The researchers have dramatically broadened what most newspaper readers would understand as the agricultural economy to achieve their conclusions.

Second, if one refers to 2012 (most recent) data from the U.S. Department of Commerce's Bureau of Economic Analysis, one will see that there are only 2,547 farm jobs in Fayette County, out of total countywide employment of 223,052.

If Fayette County's agricultural employment was really one out of every nine jobs, then the total number of farm jobs should be more than 24,000.

So why does the UK ag study differ so greatly from the federal government's statistics? The UK study uses a series of hypotheses, assumptions and generous multipliers, rather than hard numbers, to arrive at its conclusions.

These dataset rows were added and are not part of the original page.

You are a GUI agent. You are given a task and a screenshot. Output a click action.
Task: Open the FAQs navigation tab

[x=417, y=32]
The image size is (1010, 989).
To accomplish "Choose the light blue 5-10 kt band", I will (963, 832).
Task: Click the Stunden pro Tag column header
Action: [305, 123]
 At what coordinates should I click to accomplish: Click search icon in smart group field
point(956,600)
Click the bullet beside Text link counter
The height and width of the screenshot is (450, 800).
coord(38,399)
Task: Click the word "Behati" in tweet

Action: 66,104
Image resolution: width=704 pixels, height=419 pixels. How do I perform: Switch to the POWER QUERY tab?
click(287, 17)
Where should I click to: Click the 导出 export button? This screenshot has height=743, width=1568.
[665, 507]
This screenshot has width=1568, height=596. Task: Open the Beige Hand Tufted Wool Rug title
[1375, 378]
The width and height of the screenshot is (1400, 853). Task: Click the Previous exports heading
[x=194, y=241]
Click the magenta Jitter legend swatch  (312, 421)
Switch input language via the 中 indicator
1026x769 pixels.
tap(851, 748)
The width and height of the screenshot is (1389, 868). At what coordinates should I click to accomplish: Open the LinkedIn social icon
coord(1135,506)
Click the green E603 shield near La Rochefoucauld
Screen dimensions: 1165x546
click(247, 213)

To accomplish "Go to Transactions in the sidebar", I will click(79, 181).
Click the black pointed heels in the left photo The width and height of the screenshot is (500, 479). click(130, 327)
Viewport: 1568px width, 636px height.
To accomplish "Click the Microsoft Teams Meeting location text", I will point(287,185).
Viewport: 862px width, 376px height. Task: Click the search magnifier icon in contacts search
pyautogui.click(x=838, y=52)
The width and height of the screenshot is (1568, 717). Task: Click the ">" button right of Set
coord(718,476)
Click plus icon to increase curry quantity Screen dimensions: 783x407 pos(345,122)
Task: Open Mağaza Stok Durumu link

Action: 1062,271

The UK study includes in its job count, among other dubious "agriculturally related employees," all of the employees at the Jiff Peanut Butter plant and the employees of the Coca-Cola Bottling plant, despite Fayette County farmers producing no peanuts, sugar or aspartame.

The study even includes as agriculture-related employees the UK College of Agriculture itself, although the study is not clear about whether that just means faculty and staff, or whether students are included too.

The UK ag study's methodology is at least highly questionable and, in my opinion, shameful. In reality, agricultural output, including the sale of Thoroughbred horses, makes up less than 5 percent of Fayette County's annual economic output.

If Fayette County's leaders are to base our economic future on the UK ag study, the citizens and decision makers should carefully review it.

Once the entire study (not just its executive summary) is carefully reviewed and analyzed, I believe that it will be found wanting and be discarded and no longer cited in Herald-Leader articles and editorials.